Sejarah Bogor dari Pakuan hingga Buitenzorg

Sejarah Bogor dari Pakuan hingga Buitenzorg

Sejarah Bogor berawal dari masa Pakuan hingga dikenal dengan nama Buitenzorg. Kesejukan udara dan hujan yang turun setiap hari menjadikannya dijuluki kota hujan. Tak heran kalau petinggi Belanda sangat menyukai tempat ini lalu menamainya desa yang tenang.

Sejarah BOGOR


Sebelum orang Eropa datang ke Nusantara, Bogor pernah menjadi bagian dari wilayah kerajaan Salakanagara yang berdiri sejak abad ke-2 Masehi. Ratusan tahun kemudian berdiri Kerajaan Tarumanagara yang dibuktikan dengan banyaknya peninggalan prasasati yang ditemukan di Bogor.

Prasasti peninggalan Kerajaan Tarumanagara yang ditemukan di Bogor antara lain Prasasti Ciaruteun, Prasasti Pasir Koleangkak, Prasasati Kebon Kopi, Prasasti Tugu, Prasasti Pasir Awi, Prasasti Muara Cianten, dan Prasasti Cidanghiang. Prasasti-prasasti tersebut dengan jelas menyebutkan nama raja yang berkuasa adalah Purnawarman.

Daerah Bogor yang berbukit menjadikan lokasi ini menjadi tempat yang tepat untuk bertahan dari ancaman serangan. Selain itu, tanahnya yang subur memunculkan banyak kerajaan lain di tempat ini, demikan menjadi awal dari asal usul sejarah Bogor yang terungkap.

Kerajaan Sunda beribukotakan di Dayeuh Pakuan (Bogor) dan kemudian dikenal dengan nama Kerajaan Pajajaran. Rajanya yang berkuasa saat itu adalah Prabu Siliwangi atau Sri Baduga Maharaja.

Salah satu peninggalan dari Kerajaan Pajajaran yang tersisa adalah Prasasti batutulis. Prasasti ini ditemukan di Daerah Batutulis Bogor, dan dibuat oleh Prabu Surawisesa pada tahun 1533 Masehi. Isi batutulis menceritakan mengenai kejayaan Prabu Siliwangi sewaktu menjadi Raja di Pajajaran.

::::::::

• **Daftar Tugas**:
1. Dalam teks sejarah Bogor, siapa pembuat Prasasti Batutulis dan pada tahun berapa prasasti itu dibuat?
2. Sambung teks sejarah Bogor di atas, mulai setelah kalimat terakhirnya.

[Entri Koleksi]
::::::::

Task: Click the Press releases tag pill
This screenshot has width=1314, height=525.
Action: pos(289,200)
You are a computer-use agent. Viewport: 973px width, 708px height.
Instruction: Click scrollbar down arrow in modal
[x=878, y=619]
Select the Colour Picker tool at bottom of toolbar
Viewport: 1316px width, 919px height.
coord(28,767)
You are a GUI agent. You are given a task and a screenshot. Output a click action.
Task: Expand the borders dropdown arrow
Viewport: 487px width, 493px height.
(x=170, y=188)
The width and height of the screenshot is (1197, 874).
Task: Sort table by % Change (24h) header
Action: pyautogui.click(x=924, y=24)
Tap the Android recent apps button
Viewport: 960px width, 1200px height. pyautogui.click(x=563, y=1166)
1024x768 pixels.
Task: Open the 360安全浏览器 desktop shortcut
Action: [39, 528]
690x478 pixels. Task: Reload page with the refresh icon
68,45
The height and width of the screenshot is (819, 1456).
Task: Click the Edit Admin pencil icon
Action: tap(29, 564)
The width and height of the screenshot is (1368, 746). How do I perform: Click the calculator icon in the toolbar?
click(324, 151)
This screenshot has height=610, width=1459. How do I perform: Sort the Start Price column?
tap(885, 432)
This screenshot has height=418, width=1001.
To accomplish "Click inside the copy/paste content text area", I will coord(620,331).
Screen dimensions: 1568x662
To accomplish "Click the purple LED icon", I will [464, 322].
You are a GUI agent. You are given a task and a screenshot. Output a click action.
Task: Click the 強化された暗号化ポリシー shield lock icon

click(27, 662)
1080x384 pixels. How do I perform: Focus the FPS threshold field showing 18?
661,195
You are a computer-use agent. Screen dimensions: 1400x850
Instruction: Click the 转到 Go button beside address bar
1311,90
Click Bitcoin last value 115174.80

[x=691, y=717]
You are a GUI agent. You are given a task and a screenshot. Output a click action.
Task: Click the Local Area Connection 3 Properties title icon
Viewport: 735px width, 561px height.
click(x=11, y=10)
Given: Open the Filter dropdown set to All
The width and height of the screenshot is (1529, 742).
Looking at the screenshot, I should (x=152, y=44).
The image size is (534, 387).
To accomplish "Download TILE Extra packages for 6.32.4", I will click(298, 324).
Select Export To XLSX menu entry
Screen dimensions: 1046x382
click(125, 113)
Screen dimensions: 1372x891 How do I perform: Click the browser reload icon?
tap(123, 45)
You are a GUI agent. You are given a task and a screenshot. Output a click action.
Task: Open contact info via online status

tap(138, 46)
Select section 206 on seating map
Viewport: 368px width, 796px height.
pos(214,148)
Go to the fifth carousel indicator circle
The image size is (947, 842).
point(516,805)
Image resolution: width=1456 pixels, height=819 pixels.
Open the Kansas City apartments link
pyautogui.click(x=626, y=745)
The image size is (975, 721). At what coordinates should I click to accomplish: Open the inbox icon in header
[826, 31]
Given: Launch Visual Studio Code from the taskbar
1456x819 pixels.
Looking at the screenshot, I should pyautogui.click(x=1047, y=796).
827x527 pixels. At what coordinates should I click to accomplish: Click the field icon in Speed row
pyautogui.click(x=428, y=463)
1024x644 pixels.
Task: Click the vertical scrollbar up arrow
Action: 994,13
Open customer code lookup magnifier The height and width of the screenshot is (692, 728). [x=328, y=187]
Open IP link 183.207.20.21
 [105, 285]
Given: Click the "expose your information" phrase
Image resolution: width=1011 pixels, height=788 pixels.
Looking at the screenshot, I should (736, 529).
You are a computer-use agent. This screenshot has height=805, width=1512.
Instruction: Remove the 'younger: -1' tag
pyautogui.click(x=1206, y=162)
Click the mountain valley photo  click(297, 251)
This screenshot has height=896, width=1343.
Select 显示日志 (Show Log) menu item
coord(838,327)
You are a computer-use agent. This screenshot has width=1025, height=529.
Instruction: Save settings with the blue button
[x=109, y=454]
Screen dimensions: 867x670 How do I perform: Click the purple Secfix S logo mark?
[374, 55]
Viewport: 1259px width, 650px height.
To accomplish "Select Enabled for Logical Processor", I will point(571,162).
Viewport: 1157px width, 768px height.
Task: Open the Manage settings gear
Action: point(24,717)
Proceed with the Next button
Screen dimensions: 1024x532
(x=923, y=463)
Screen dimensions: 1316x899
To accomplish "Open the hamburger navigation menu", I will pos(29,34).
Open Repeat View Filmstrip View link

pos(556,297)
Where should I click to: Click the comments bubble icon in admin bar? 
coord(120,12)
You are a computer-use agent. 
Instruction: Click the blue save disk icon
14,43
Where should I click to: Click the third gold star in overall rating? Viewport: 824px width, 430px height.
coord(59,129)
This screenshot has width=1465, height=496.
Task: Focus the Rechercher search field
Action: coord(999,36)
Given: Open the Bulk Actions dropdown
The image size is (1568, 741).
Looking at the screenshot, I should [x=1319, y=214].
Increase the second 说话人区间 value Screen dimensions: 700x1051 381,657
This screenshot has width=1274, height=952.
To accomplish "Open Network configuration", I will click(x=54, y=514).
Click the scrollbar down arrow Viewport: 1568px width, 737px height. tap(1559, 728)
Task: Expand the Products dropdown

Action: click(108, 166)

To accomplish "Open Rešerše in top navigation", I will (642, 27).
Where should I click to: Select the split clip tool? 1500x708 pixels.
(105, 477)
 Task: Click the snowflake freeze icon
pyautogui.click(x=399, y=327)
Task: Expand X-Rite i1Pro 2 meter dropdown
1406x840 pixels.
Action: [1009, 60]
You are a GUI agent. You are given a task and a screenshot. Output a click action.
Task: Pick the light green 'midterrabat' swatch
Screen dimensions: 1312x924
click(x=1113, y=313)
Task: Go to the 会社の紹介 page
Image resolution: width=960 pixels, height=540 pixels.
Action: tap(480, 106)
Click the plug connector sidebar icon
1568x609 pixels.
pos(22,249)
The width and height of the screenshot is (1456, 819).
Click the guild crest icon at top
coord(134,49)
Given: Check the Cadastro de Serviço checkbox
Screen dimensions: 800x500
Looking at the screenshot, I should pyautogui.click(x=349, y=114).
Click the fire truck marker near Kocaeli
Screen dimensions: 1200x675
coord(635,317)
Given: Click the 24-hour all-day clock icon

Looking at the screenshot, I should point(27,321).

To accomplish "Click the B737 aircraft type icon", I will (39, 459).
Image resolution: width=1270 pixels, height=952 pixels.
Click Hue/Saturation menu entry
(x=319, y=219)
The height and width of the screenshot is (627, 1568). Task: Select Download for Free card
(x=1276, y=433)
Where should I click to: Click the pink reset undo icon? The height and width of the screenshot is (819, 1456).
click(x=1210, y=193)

::::::::

• **Jawaban Tiap Tugas**:
1. Prasasti Batutulis dibuat oleh Prabu Surawisesa pada tahun 1533 Masehi.

2.
Prabu Siliwangi dinobatkan menjadi Raja Sunda pada 3 Juni 1482, dan hari penobatannya itulah yang kemudian ditetapkan sebagai Hari Jadi Bogor pada tahun 1973.

Setelah Pajajaran runtuh, dayeuh Pakuan menjadi kota yang hilang dan baru ditemukan seratus tahun kemudian oleh tim ekspedisi VOC yaitu Scipio dan Abraham van Riebeeck di tahun 1687.

Penemuan kembali bekas kerajaan Pajajaran ini mengundang ketertarikan banyak pihak untuk meneliti lebih lanjut. VOC kemudian memerintahkan Tanudjiwa untuk mulai mendirikan perkampungan baru di daerah tersebut. Sejarah Bogor berawal dari pemukiman baru yang didirikan Tanujiwa.


Kampung Baroe Cikal Bakal Sejarah BOGOR


Dalam De Geschiedenis van Buitenzorg (1887) disebutkan bahwa Tanujiwa, seorang Sunda yang berasal dari Sumedang diperintahkan oleh Gubernur Jenderal Johannes Camphuys (1684-1691) untuk membentuk barisan pekerja untuk membuka hutan di Pajajaran. Di tempat itu nantinya akan dibangun sebuah perkampungan dengan nama Kampung Baru, dan kelak menjadi cikal bakal Bogor.

Dalam catatan VOC, Tanujiwa sering juga disebut sebagai Letnan Jawa (Leuitenant der Javanen). Adapun kampung baru yang pernah didirikan oleh Tanujiwa berada di daerah Cipinang, Jatinegara (Meester Cornelis), lalu di Bogor dengan nama Parung Angsana. Setelah Tanujiwa pindah dari Cipinang ke Parung Angsana itulah, ia mengganti namanya menjadi kampung Baru, dan kelak daerah itu lebih dikenal dengan nama Tanah Baru.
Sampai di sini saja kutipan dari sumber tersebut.